To compute the homography matrix mapping a set of points x y to another x' y, we solve the below equations:

d * x'y' = xy @ H.T, where H[-1, -1] = 1

-AKA-

ax + by + c = dx'

dx + ey + f = dy'

gx + hy + 1 = d

Substituting for d and isolating x' y' terms on one side

ax + by + c = (gx + hy + 1) x'

dx + ey + f = (gx + hy + 1) y'

ax + by + c - gxx' - hyx'= x'

dx + ey + f - gxy' - hyy'= y'

Which can be reqritten as a least-squares problem solving a system of eqns for H (flattened homography matrix)

M @ H = x'y'

Warping the images

Image warping is done by inverse sampling, that is for every pixel in the target image, look up the corresponding source point(s) and billinearly interpolate over them. This requires computing and applying the homography matrix from the target image to the source image.

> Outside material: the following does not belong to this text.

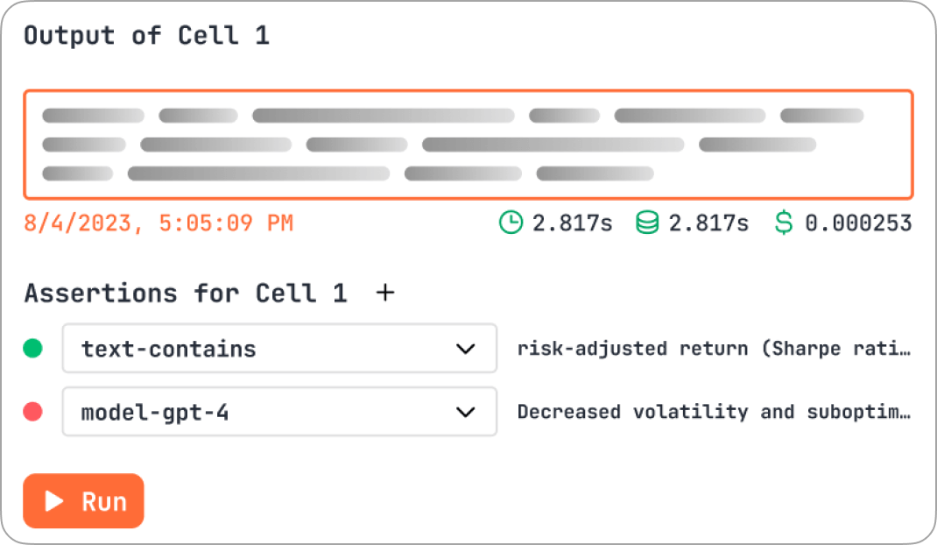Add a new assertion with plus icon
The height and width of the screenshot is (545, 937).
click(x=384, y=293)
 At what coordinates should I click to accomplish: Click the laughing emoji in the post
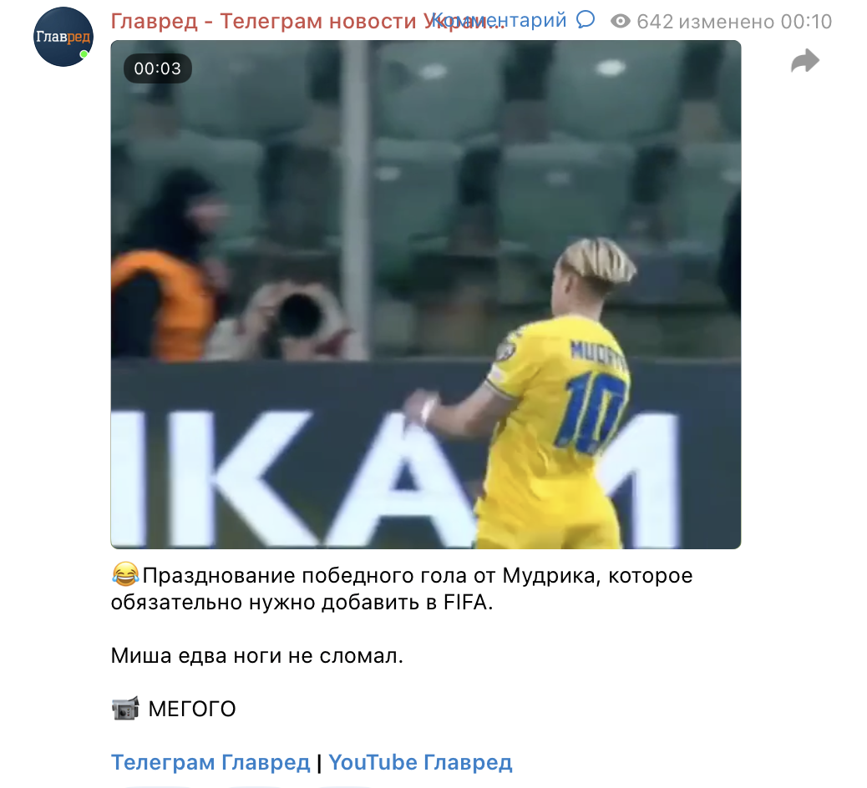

See below resuts where some tiles and a book are "rectified" to be on a plane paralell to the camera's.

Image Mosaicing

For mosaicing, all images are warped to be aligned with the target image, then blended using multi-frequency blending which we implemented in project 2.

Note how there are slight artifacts due to camera postprocessing / exposure being different in the two frames. It's most visible in the kitchen scene, where the two images have visibly different "warmth" or blue-orange balance.

One thing I learned here is how importaint it is that the constraints of projective alignment are respected. (co-planar images if camera pos varies, or camera can only rotate) If they aren't then nasty artifacts will appear due to the 3d structure of the scene making a valid homography unsolveable.